Walking down a filthy sidewalk on Manhattan’s Lower East Side, I avoided stepping on a neon pink flyer. It said, “Learn to Weld.” As an aspiring artist and fan of the movie Flashdance, welding seemed sexy. I pursued it. The school admin said the class was no longer offered, but would I like to try “figure sculpting with clay?” As a regular at The Artist’s League nude drawing sessions, I thought, “also sexy” and said, “I’ll do it.”

I’m not a patient person. Ask my friends. Ask my husband who’s single flaw, in my eyes, is his infuriating inability to be punctual. Ok, two flaws if you include the painfully methodical way he chops vegetables. I plow through things to get to the good part. I do it when reading books, eating food, having sex, even in conversations with friends. I’m always charging ahead and missing out on that lauded “joy of getting there.” Process is just work. The necessary path to a finished product.

The figure sculpting class was a singular exception to my impatience. The instructor, Paul Luccesi, managed to teach a process so gratifying, I lost all sense of time. I improved so quickly that one of the gray-haired, long-time, disciples of Paul said, “I want to kick you in the face.” 

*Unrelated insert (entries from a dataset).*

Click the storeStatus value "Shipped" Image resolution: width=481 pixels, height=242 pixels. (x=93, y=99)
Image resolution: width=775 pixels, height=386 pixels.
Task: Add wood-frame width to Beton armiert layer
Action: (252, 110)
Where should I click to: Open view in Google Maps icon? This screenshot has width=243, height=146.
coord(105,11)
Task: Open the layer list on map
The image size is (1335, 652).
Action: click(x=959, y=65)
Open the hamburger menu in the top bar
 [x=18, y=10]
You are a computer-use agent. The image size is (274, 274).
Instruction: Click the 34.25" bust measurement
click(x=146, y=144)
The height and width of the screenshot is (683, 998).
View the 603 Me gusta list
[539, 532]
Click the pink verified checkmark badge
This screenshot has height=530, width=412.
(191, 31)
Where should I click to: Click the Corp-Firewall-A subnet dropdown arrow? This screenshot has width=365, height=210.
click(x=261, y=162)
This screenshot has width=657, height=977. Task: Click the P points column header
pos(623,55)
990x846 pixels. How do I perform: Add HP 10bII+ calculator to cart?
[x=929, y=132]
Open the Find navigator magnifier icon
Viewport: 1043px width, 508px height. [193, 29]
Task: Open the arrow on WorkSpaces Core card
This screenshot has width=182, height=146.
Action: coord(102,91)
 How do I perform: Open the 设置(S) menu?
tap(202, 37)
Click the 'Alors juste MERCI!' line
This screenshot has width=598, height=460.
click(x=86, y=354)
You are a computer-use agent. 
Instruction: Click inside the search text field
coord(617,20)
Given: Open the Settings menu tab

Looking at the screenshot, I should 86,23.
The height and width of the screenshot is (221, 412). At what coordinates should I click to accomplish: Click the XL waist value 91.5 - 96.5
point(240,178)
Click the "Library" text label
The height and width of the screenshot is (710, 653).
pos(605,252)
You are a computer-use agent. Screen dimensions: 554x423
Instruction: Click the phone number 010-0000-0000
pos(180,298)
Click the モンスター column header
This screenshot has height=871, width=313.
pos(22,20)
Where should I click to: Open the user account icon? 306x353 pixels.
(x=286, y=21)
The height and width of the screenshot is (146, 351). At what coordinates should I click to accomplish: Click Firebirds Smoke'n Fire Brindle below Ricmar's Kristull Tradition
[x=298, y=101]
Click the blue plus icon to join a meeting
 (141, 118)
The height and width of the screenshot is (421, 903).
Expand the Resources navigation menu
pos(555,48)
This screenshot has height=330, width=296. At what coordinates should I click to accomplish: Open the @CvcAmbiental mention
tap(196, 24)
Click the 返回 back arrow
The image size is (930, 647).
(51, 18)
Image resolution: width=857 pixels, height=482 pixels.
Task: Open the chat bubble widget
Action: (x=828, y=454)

I would love to get that kind of compliment on my writing. A few years ago, I decided to tackle my Novel (with a capital N) and joined NaNoWriMo, writing 50,000 words of personal narrative. It left me with a feeling of exhilaration and a mishmash of sentimental nostalgia that progressively got less focused page by page. I went back to my day job.

I believed, until recently, that story building is linear. That’s what we’re taught in school, right? Think of an idea. Write your story. Edit it a few times. Have another person read it and incorporate their feedback. Then turn it in. Done. Turns out, this results (99% of the time) in average to sub-par work.

Just last year, I decided to translate that personal narrative into a screenplay. The end result was still frustrating. but this time I wanted to keep writing. My second screenplay was pretty good, but it still had problems. To fix them require tearing it apart and dumping scenes and jokes that I loved way too much. I set it aside and started on something new.

This week, something clicked. I attacked a second draft of a new story – tore that motherfucker apart. I pulled out the eight key scenes essential to the story, leaving the rest on the floor. I cut out chunks and built entirely new chunks. After three days of this, I realized I was in love, not with what I had written, but with my process. It felt familiar. I was sculpting. 

Sculpting goes something like this. Hire a model and choose a pose – this is premise, vision. Build an armature. Pipe and wood act as bones, like outline, structure, and story beats. Then comes the heady act of slapping on clay – big fat fists of clay – a slab for the pillow, a chunk for the chest, a blob for the head, and a hunk for the ass. This is a passionate and forceful act of violence– like writing for three days straight. 

Now pause and breathe. Step back from your draft. It’s tempting to start refining at the head and work down the body, but that would be as foolish as editing and refining a draft from page one. Sculpture is a three dimensional medium, and so is film. 

Before adding a single cheekbone, move around and see the model from 360 degrees. What looked from one side like a good angle for the hips, is all wrong when seen from the back. Resist the urge to deliberate on whether a character stormed or sauntered out of the room, when maybe they shouldn’t be in the room in the first place. 

Revisions take longer, and require more tools than a first draft. And it’s still easy to get lost, diving into a scene too deeply, falling in love with the ass crack. Step away again. See the story from far away. See the whole body. See the holes.

Soon, the brain stops seeing “woman with large breasts and braided hair,” and starts seeing shadows and curves as abstract pieces or scenes that can shift and evolve when they’re better understood. Carve into those forms. Slice angles and add mass and big sweeping curves. Spin circles around it and once everything feels right, you can go around again, and again, and again to develop nuance, style, and then at last, the juicy little details – like a nipple.

I loved this process 20 years ago and I am loving it again in a new form. My lack of patience may continue to trap me, causing me to fall in love with a perfect face on a head that’s too small. Hopefully, I can remember to step back, breathe and joyfully rip that head right off, because I know that once a story is baked it’s impossible to change without truly smashing it to pieces.